The generous support of businesses including the natural gas industry means Hunters Sharing the Harvest can once again cover deer processing costs this year, making it completely free for hunters to help food assistance providers fill the gaps for families and Pennsylvanians at risk of going hungry.
It’s a natural partnership for an industry focused on responsible energy development that improves lives, benefits communities and protects the environment.
As we continue to see, there should be little doubt that natural gas development can – and does – provide for both economic growth and environmental conservation.
A University of Pennsylvania study released just this month found natural gas costs for families have fallen 40 percent since 2008. These savings – amounting to more than $1,200 annually for households, according to one analysis – are particularly helpful for hard-working families served by Hunters Sharing the Harvest.
What’s more, Pennsylvania’s tax on natural gas, the impact fee, has generated more than $1.2 billion in new revenue for communities.
This valuable revenue source directly benefits each county, as well as key statewide environmental conservation programs. Impact fee-funded grants such as those announced by the state last week provide funding for local projects like park expansions, new walking trails, and greenspace preservation.
In addition to the $1.2 billion in impact fees, safe natural gas development in state forests has generated more than $1 billion in new revenue for the Department of Conservation and Natural Resources since 2008.
Additionally, tens of millions of dollars are also collected by the state Pennsylvania Game Commission from gas leases.
When it comes to safely producing the clean energy our country needs, modern shale development produces the most energy with the smallest possible surface footprint. That’s important to sportsmen and organizations like Hunters Sharing the Harvest.
Through a single drilling pad on about an acre of land, a natural gas producer can drill multiple wells reaching shale deposits more than a mile beneath the surface. After a short period of work on the pad, those wells will efficiently produce the energy we need to power our economy for decades to come.

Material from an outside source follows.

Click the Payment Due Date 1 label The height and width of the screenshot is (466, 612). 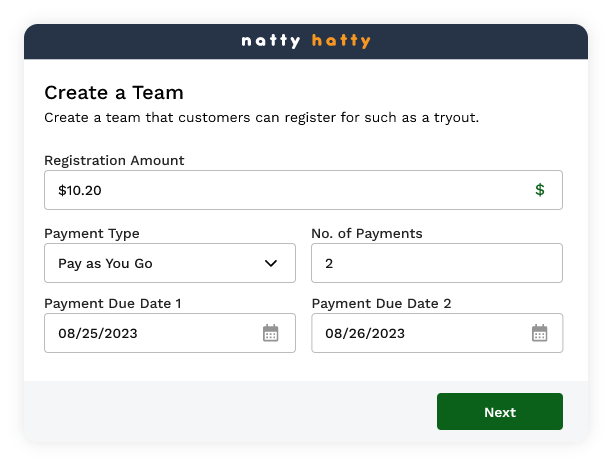click(113, 303)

The Marcellus Shale Coalition continues to work with industry members, regulators and community leaders to ensure best practices are used to responsibly develop and fully reclaim the land when the work is complete.

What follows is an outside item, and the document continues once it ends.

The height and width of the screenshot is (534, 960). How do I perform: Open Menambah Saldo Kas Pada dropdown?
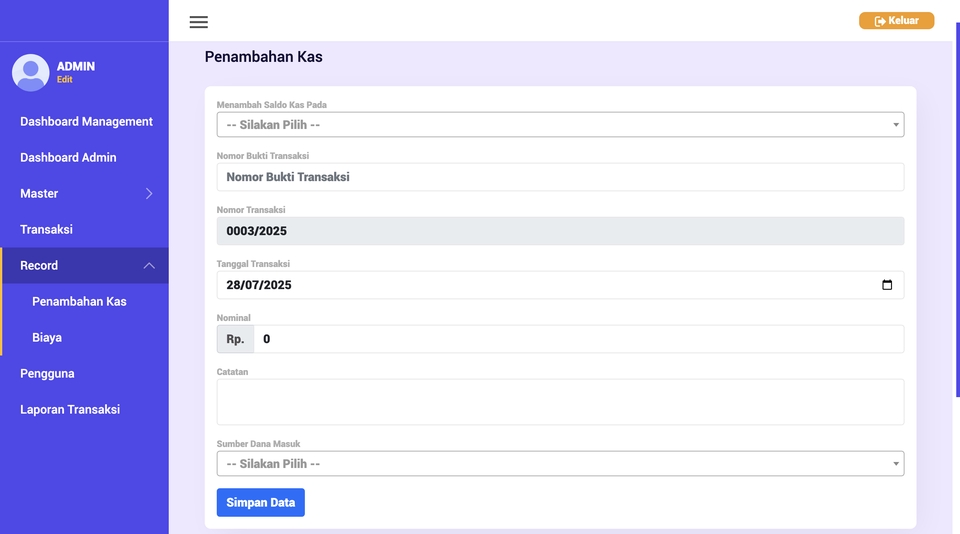560,125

Scientific data and regulatory oversight confirm natural gas is produced safely. According to regular water monitoring by the Susquehanna River Basin Commission, for example, there has been no change to the quality or quantity of the water in the basin since natural gas development began.
That’s great news for all Pennsylvanians who rely on those waters and woods to hunt and fish.
As our economy and communities benefit from natural gas development, MSC’s members – who produce 95 percent of the natural gas in Pennsylvania – are committed to safely producing, transporting, and using this clean, abundant resource while following through on a commitment to be a good community partner.
With Thanksgiving and the holiday season upon us, there’s much to be thankful for. We’re proud of our partnership with Hunters Sharing the Harvest and of the progress Pennsylvania is making with natural gas.
David Spigelmyer is president of the Pittsburgh-based Marcellus Shale Coalition and John Plowman is executive director of Hunters Sharing the Harvest.